Franchir la limite du dramatique, c’est reconnaître que, quelle que soit leur intensité, les émotions limitent notre compréhension du monde. Lorsqu’elles dominent, elles réduisent notre perception à une lecture affective de soi, une conscience focalisée sur l’instant et l’impression. Il ne s’agit pas ici de nier l’émotion, mais d’en comprendre les effets, de les observer, et de créer un espace de pensée lucide. Ce livre défend une posture claire : celle de la rationalité appliquée, fondée sur l’effort de nommer et de définir les idées, face à des pratiques qui tendent à contourner le réel, par goût du vague ou par valorisation de l’intuition. Ce qui entrave la pensée, bien souvent, c’est notre proximité immédiate avec nous-mêmes. Comme l’œil ne peut se voir sans miroir, il faut un détour — celui de la pensée — pour accéder à une compréhension plus juste de ce qui nous affecte.
Lorsqu’une émotion surgit, nous avons tendance à la subir : par le silence, la fuite, ou la réaction défensive. Ce réflexe nous installe dans un rapport dramatique à l’événement : nous interprétons ce qui survient comme une atteinte directe à notre intégrité ou à notre cohérence intérieure. L’émotion colore tout, et nous enferme dans une mise en scène où nous jouons à la fois le rôle principal et la victime. Pour rendre la situation supportable, nous nous appliquons des œillères. Ce mécanisme nous protège, mais au prix d’une restriction du champ perceptif. Il devient alors plus facile de mener une existence relativement confortable, en évitant les dissonances, en ignorant les signaux d’alerte, en consolidant des convictions censées nous préserver des rencontres trop dérangeantes — avec les autres comme avec nous-mêmes. Cette posture a pourtant un coût : elle appauvrit notre compréhension du monde et favorise des réactions mécaniques, parfois inadéquates ou injustes.

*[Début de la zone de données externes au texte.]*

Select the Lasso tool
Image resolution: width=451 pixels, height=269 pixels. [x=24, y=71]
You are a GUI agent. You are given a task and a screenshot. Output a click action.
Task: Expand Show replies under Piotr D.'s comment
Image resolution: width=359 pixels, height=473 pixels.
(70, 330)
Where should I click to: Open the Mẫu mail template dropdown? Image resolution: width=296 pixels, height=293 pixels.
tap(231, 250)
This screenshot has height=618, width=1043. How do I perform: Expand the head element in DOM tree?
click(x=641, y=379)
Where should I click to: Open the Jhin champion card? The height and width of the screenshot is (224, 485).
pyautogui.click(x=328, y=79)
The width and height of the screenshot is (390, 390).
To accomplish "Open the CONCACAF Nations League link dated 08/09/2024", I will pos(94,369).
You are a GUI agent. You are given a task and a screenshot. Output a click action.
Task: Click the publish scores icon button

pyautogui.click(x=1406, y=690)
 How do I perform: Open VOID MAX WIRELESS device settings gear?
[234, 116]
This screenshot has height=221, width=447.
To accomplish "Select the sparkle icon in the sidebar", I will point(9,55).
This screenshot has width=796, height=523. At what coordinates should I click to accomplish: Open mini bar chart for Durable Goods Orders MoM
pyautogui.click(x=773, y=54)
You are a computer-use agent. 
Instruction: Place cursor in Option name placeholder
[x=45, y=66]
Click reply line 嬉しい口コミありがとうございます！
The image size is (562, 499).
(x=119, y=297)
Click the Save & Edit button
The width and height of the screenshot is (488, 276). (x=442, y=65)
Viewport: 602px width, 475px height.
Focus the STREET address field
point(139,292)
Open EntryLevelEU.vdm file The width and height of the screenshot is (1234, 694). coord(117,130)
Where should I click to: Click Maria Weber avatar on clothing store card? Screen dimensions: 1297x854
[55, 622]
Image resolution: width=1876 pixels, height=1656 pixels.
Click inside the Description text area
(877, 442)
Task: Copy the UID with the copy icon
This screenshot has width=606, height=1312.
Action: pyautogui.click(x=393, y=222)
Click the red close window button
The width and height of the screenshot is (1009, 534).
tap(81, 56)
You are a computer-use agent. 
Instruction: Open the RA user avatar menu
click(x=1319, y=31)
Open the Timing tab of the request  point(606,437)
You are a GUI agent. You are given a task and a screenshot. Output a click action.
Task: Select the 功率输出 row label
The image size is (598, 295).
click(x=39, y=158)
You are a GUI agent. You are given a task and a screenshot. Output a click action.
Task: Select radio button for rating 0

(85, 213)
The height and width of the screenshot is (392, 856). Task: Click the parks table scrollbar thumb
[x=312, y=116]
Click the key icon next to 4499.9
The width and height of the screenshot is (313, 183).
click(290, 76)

Certains pourraient s’interroger : pourquoi prendre de la distance avec ses émotions, puisque, par définition, elles nous appartiennent et nous constituent ? Justement parce qu’elles modèlent notre perception en profondeur, souvent à notre insu, il devient nécessaire d’en observer l’émergence, les déclencheurs et les effets. Elles sont parfois embarrassantes, non par leur contenu, mais par l’impuissance qu’elles révèlent : quand il faudrait répondre avec clarté, nous restons paralysés ; quand il faudrait agir avec discernement, nous réagissons de manière confuse ou disproportionnée. Les émotions brouillent nos décisions et obscurcissent notre jugement. Pourtant, avec quelques repères et un cadre de réflexion, nous pouvons apprendre à mieux nous comprendre — et à entrer en relation plus lucidement avec ce qui nous entoure.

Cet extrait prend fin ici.